**TASK INSTRUCTIONS**
Put the entries below into a numbered list, one line per number, and leave out any blank lines.

**MATERIAL PROVIDED**
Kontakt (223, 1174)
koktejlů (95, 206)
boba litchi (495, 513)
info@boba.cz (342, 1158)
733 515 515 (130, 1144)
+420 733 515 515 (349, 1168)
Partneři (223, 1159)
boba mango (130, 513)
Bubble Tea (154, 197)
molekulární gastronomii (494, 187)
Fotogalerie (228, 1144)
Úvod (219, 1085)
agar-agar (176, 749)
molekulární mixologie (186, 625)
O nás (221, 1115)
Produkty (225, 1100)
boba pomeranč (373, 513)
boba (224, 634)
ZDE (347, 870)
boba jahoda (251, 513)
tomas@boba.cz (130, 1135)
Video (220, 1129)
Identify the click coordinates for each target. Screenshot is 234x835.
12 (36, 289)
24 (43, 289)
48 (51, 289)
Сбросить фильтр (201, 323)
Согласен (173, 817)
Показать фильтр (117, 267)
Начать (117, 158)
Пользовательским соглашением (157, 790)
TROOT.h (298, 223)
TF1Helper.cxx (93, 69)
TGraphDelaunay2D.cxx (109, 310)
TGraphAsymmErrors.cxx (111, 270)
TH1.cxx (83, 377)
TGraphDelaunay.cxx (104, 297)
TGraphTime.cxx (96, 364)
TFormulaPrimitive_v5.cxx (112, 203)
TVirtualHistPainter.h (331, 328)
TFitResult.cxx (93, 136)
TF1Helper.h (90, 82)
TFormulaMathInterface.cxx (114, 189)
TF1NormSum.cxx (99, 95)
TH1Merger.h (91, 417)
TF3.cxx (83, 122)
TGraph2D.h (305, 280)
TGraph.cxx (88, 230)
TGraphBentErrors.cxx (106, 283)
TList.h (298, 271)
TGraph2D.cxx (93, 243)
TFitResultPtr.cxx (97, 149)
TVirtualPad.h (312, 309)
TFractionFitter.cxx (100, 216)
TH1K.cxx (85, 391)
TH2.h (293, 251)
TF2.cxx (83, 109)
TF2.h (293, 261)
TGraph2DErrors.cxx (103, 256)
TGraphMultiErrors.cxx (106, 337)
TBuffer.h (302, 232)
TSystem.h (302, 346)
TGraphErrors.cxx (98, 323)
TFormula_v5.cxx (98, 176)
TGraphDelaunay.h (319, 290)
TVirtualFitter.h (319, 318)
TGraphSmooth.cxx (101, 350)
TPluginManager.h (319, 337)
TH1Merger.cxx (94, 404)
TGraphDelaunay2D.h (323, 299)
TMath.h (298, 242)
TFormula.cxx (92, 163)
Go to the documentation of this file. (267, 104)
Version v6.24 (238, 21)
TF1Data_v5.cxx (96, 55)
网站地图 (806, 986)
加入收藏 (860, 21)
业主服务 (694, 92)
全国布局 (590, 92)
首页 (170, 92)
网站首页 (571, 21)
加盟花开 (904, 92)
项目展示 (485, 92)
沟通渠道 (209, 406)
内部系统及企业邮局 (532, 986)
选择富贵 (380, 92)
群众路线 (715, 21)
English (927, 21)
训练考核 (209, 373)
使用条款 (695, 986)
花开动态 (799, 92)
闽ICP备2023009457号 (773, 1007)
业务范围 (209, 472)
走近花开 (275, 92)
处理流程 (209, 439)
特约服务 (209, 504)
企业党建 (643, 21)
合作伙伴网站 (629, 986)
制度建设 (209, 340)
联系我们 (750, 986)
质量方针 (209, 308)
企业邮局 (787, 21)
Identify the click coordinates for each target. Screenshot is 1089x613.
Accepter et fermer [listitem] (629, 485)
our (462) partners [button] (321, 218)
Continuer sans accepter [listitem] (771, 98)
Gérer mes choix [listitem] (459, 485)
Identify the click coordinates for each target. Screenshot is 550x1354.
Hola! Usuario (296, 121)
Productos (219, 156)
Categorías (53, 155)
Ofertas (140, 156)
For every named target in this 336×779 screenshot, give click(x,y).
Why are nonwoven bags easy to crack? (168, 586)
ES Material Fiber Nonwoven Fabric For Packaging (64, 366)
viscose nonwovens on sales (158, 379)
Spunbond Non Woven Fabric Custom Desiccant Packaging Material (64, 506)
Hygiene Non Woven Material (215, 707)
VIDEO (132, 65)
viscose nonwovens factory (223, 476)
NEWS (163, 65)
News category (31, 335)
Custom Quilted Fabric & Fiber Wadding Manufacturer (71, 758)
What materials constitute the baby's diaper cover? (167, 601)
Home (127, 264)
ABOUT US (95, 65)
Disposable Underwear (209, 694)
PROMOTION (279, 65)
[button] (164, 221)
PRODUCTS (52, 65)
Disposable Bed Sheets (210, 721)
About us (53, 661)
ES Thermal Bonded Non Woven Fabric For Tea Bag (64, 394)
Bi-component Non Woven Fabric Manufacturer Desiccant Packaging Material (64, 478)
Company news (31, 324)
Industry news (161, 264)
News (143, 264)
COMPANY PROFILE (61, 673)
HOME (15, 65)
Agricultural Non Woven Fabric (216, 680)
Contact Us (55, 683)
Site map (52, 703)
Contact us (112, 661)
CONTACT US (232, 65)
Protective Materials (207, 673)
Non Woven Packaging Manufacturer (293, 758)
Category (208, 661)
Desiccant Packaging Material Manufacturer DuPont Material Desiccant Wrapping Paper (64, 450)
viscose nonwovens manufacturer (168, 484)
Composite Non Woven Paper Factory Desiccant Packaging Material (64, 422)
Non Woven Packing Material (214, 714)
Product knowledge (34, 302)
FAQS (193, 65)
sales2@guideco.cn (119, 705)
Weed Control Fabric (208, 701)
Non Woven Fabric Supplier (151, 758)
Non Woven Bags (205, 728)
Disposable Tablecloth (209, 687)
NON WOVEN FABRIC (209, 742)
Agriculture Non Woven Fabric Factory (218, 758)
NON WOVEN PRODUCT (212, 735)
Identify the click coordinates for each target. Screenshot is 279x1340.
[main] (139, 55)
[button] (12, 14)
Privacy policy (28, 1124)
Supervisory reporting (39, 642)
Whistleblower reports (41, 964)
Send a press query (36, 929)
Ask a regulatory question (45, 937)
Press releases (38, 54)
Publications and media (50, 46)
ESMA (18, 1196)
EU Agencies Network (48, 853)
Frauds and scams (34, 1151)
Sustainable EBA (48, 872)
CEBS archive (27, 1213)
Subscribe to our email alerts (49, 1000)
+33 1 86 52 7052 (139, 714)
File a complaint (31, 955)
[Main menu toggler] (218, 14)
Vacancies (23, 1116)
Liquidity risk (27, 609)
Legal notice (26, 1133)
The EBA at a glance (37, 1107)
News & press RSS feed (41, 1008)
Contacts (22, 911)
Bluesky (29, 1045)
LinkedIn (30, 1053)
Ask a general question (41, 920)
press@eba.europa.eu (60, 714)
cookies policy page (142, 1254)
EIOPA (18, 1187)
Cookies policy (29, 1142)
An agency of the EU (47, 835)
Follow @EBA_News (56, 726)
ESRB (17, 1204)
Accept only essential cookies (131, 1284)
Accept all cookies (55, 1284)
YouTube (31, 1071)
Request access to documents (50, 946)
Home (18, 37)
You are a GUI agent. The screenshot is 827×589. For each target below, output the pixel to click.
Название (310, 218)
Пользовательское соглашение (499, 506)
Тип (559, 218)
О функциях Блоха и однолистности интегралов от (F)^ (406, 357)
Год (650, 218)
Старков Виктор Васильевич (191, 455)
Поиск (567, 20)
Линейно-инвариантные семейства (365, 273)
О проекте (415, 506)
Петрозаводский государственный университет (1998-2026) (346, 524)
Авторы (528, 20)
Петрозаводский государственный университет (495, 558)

**REPLY TO THE TASK**
1. Kontakt (223, 1174)
2. koktejlů (95, 206)
3. boba litchi (495, 513)
4. info@boba.cz (342, 1158)
5. 733 515 515 (130, 1144)
6. +420 733 515 515 (349, 1168)
7. Partneři (223, 1159)
8. boba mango (130, 513)
9. Bubble Tea (154, 197)
10. molekulární gastronomii (494, 187)
11. Fotogalerie (228, 1144)
12. Úvod (219, 1085)
13. agar-agar (176, 749)
14. molekulární mixologie (186, 625)
15. O nás (221, 1115)
16. Produkty (225, 1100)
17. boba pomeranč (373, 513)
18. boba (224, 634)
19. ZDE (347, 870)
20. boba jahoda (251, 513)
21. tomas@boba.cz (130, 1135)
22. Video (220, 1129)
23. Identify the click coordinates for each target. Screenshot is 234x835.
24. 12 (36, 289)
25. 24 (43, 289)
26. 48 (51, 289)
27. Сбросить фильтр (201, 323)
28. Согласен (173, 817)
29. Показать фильтр (117, 267)
30. Начать (117, 158)
31. Пользовательским соглашением (157, 790)
32. TROOT.h (298, 223)
33. TF1Helper.cxx (93, 69)
34. TGraphDelaunay2D.cxx (109, 310)
35. TGraphAsymmErrors.cxx (111, 270)
36. TH1.cxx (83, 377)
37. TGraphDelaunay.cxx (104, 297)
38. TGraphTime.cxx (96, 364)
39. TFormulaPrimitive_v5.cxx (112, 203)
40. TVirtualHistPainter.h (331, 328)
41. TFitResult.cxx (93, 136)
42. TF1Helper.h (90, 82)
43. TFormulaMathInterface.cxx (114, 189)
44. TF1NormSum.cxx (99, 95)
45. TH1Merger.h (91, 417)
46. TF3.cxx (83, 122)
47. TGraph2D.h (305, 280)
48. TGraph.cxx (88, 230)
49. TGraphBentErrors.cxx (106, 283)
50. TList.h (298, 271)
51. TGraph2D.cxx (93, 243)
52. TFitResultPtr.cxx (97, 149)
53. TVirtualPad.h (312, 309)
54. TFractionFitter.cxx (100, 216)
55. TH1K.cxx (85, 391)
56. TH2.h (293, 251)
57. TF2.cxx (83, 109)
58. TF2.h (293, 261)
59. TGraph2DErrors.cxx (103, 256)
60. TGraphMultiErrors.cxx (106, 337)
61. TBuffer.h (302, 232)
62. TSystem.h (302, 346)
63. TGraphErrors.cxx (98, 323)
64. TFormula_v5.cxx (98, 176)
65. TGraphDelaunay.h (319, 290)
66. TVirtualFitter.h (319, 318)
67. TGraphSmooth.cxx (101, 350)
68. TPluginManager.h (319, 337)
69. TH1Merger.cxx (94, 404)
70. TGraphDelaunay2D.h (323, 299)
71. TMath.h (298, 242)
72. TFormula.cxx (92, 163)
73. Go to the documentation of this file. (267, 104)
74. Version v6.24 (238, 21)
75. TF1Data_v5.cxx (96, 55)
76. 网站地图 (806, 986)
77. 加入收藏 (860, 21)
78. 业主服务 (694, 92)
79. 全国布局 (590, 92)
80. 首页 (170, 92)
81. 网站首页 (571, 21)
82. 加盟花开 (904, 92)
83. 项目展示 (485, 92)
84. 沟通渠道 (209, 406)
85. 内部系统及企业邮局 (532, 986)
86. 选择富贵 (380, 92)
87. 群众路线 (715, 21)
88. English (927, 21)
89. 训练考核 (209, 373)
90. 使用条款 (695, 986)
91. 花开动态 (799, 92)
92. 闽ICP备2023009457号 (773, 1007)
93. 业务范围 (209, 472)
94. 走近花开 (275, 92)
95. 处理流程 (209, 439)
96. 特约服务 (209, 504)
97. 企业党建 (643, 21)
98. 合作伙伴网站 (629, 986)
99. 制度建设 (209, 340)
100. 联系我们 (750, 986)
101. 质量方针 (209, 308)
102. 企业邮局 (787, 21)
103. Identify the click coordinates for each target. Screenshot is 1089x613.
104. Accepter et fermer [listitem] (629, 485)
105. our (462) partners [button] (321, 218)
106. Continuer sans accepter [listitem] (771, 98)
107. Gérer mes choix [listitem] (459, 485)
108. Identify the click coordinates for each target. Screenshot is 550x1354.
109. Hola! Usuario (296, 121)
110. Productos (219, 156)
111. Categorías (53, 155)
112. Ofertas (140, 156)
113. For every named target in this 336×779 screenshot, give click(x,y).
114. Why are nonwoven bags easy to crack? (168, 586)
115. ES Material Fiber Nonwoven Fabric For Packaging (64, 366)
116. viscose nonwovens on sales (158, 379)
117. Spunbond Non Woven Fabric Custom Desiccant Packaging Material (64, 506)
118. Hygiene Non Woven Material (215, 707)
119. VIDEO (132, 65)
120. viscose nonwovens factory (223, 476)
121. NEWS (163, 65)
122. News category (31, 335)
123. Custom Quilted Fabric & Fiber Wadding Manufacturer (71, 758)
124. What materials constitute the baby's diaper cover? (167, 601)
125. Home (127, 264)
126. ABOUT US (95, 65)
127. Disposable Underwear (209, 694)
128. PROMOTION (279, 65)
129. [button] (164, 221)
130. PRODUCTS (52, 65)
131. Disposable Bed Sheets (210, 721)
132. About us (53, 661)
133. ES Thermal Bonded Non Woven Fabric For Tea Bag (64, 394)
134. Bi-component Non Woven Fabric Manufacturer Desiccant Packaging Material (64, 478)
135. Company news (31, 324)
136. Industry news (161, 264)
137. News (143, 264)
138. COMPANY PROFILE (61, 673)
139. HOME (15, 65)
140. Agricultural Non Woven Fabric (216, 680)
141. Contact Us (55, 683)
142. Site map (52, 703)
143. Contact us (112, 661)
144. CONTACT US (232, 65)
145. Protective Materials (207, 673)
146. Non Woven Packaging Manufacturer (293, 758)
147. Category (208, 661)
148. Desiccant Packaging Material Manufacturer DuPont Material Desiccant Wrapping Paper (64, 450)
149. viscose nonwovens manufacturer (168, 484)
150. Composite Non Woven Paper Factory Desiccant Packaging Material (64, 422)
151. Non Woven Packing Material (214, 714)
152. Product knowledge (34, 302)
153. FAQS (193, 65)
154. sales2@guideco.cn (119, 705)
155. Weed Control Fabric (208, 701)
156. Non Woven Fabric Supplier (151, 758)
157. Non Woven Bags (205, 728)
158. Disposable Tablecloth (209, 687)
159. NON WOVEN FABRIC (209, 742)
160. Agriculture Non Woven Fabric Factory (218, 758)
161. NON WOVEN PRODUCT (212, 735)
162. Identify the click coordinates for each target. Screenshot is 279x1340.
163. [main] (139, 55)
164. [button] (12, 14)
165. Privacy policy (28, 1124)
166. Supervisory reporting (39, 642)
167. Whistleblower reports (41, 964)
168. Send a press query (36, 929)
169. Ask a regulatory question (45, 937)
170. Press releases (38, 54)
171. Publications and media (50, 46)
172. ESMA (18, 1196)
173. EU Agencies Network (48, 853)
174. Frauds and scams (34, 1151)
175. Sustainable EBA (48, 872)
176. CEBS archive (27, 1213)
177. Subscribe to our email alerts (49, 1000)
178. +33 1 86 52 7052 (139, 714)
179. File a complaint (31, 955)
180. [Main menu toggler] (218, 14)
181. Vacancies (23, 1116)
182. Liquidity risk (27, 609)
183. Legal notice (26, 1133)
184. The EBA at a glance (37, 1107)
185. News & press RSS feed (41, 1008)
186. Contacts (22, 911)
187. Bluesky (29, 1045)
188. LinkedIn (30, 1053)
189. Ask a general question (41, 920)
190. press@eba.europa.eu (60, 714)
191. cookies policy page (142, 1254)
192. EIOPA (18, 1187)
193. Cookies policy (29, 1142)
194. An agency of the EU (47, 835)
195. Follow @EBA_News (56, 726)
196. ESRB (17, 1204)
197. Accept only essential cookies (131, 1284)
198. Accept all cookies (55, 1284)
199. YouTube (31, 1071)
200. Request access to documents (50, 946)
201. Home (18, 37)
202. You are a GUI agent. The screenshot is 827×589. For each target below, output the pixel to click.
203. Название (310, 218)
204. Пользовательское соглашение (499, 506)
205. Тип (559, 218)
206. О функциях Блоха и однолистности интегралов от (F)^ (406, 357)
207. Год (650, 218)
208. Старков Виктор Васильевич (191, 455)
209. Поиск (567, 20)
210. Линейно-инвариантные семейства (365, 273)
211. О проекте (415, 506)
212. Петрозаводский государственный университет (1998-2026) (346, 524)
213. Авторы (528, 20)
214. Петрозаводский государственный университет (495, 558)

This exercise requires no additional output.